July 19 (UPI) — A federal judge Wednesday denied a request from former president Donald Trump for a new trial in a civil lawsuit lodged against him for sexual abuse and defamation.
Wednesday’s motion upholds a judgment against Trump requiring him to pay author and former Elle columnist E. Jean Carroll, $5 million in damages.
A New York jury in May initially found Trump liable in the case, after Carroll said the former president sexually assaulted her in a Manhattan department store dressing room in the 1990s.
Trump has denied the allegations, calling them a hoax.
The hoax claim is tied to the defamation aspect of the case.
Carrol was awarded $2 million in compensation and $20,000 in punitive damages for battery. The jury then awarded her $1.7 million in the defamation portion for reputational repair, $1 million in compensatory damages and an additional $280,000 in punitive damages.
His lawyers argued that because a jury found him guilty of sexual assault and not rape, the ruling should be thrown out.
Trump “therefore ignores the bulk of the evidence at trial, misinterprets the jury’s verdict, and mistakenly focuses on the New York Penal Law definition of ‘rape’ to the exclusion of the meaning of that word as it often is used in everyday life and of the evidence of what actually occurred between Ms.

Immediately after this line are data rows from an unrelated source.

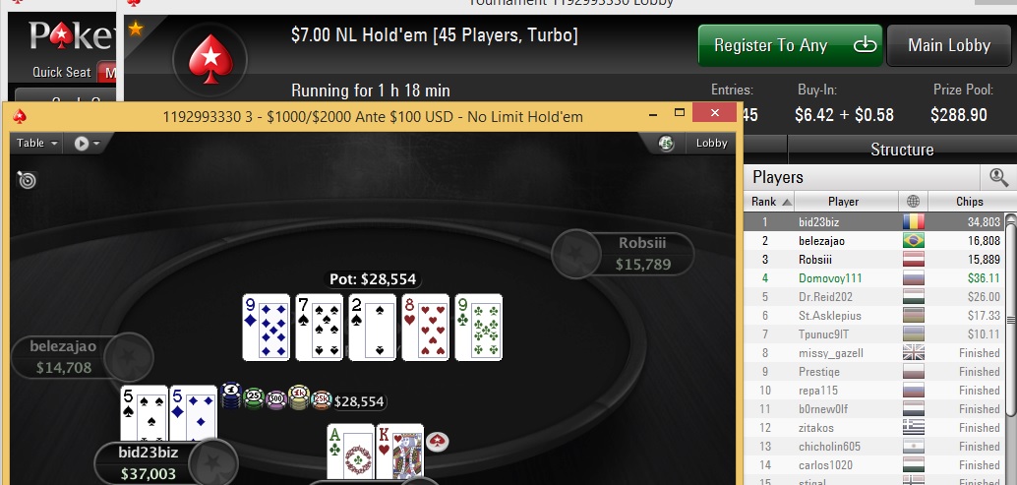Click bid23biz's avatar at the table
This screenshot has width=1017, height=485.
210,463
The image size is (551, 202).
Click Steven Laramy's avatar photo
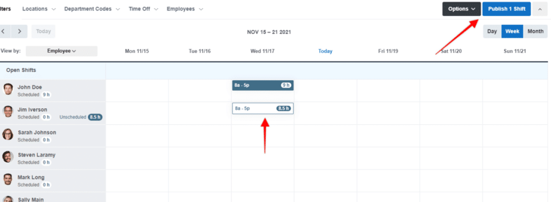click(x=8, y=157)
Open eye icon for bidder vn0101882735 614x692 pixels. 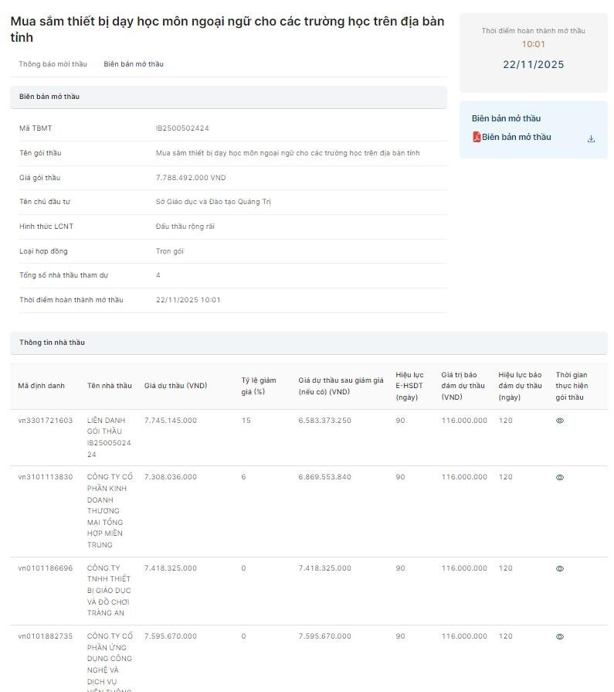pos(560,636)
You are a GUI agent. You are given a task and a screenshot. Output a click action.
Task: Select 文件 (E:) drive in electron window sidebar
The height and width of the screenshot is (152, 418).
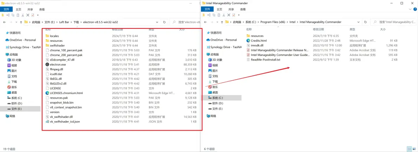click(16, 109)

Carroll and Mr. Trump,” District Court Judge for the Southern District of New York Lewis Kaplan wrote in his ruling.
“Now that the court has denied Trump’s motion for a new trial or to decrease the amount of the verdict, E. Jean Carroll looks forward to receiving the $5 million in damages that the jury awarded her,” Carroll’s lawyer Robbie Kaplan said Wednesday, following the judgment.
Trump also was seeking to reduce the financial amount, calling the $5 million total excessive, however Kaplan said the amount “did not deviate materially from reasonable compensation so as to make it excessive.”
Carroll has a separate defamation trial against Trump scheduled for January next year.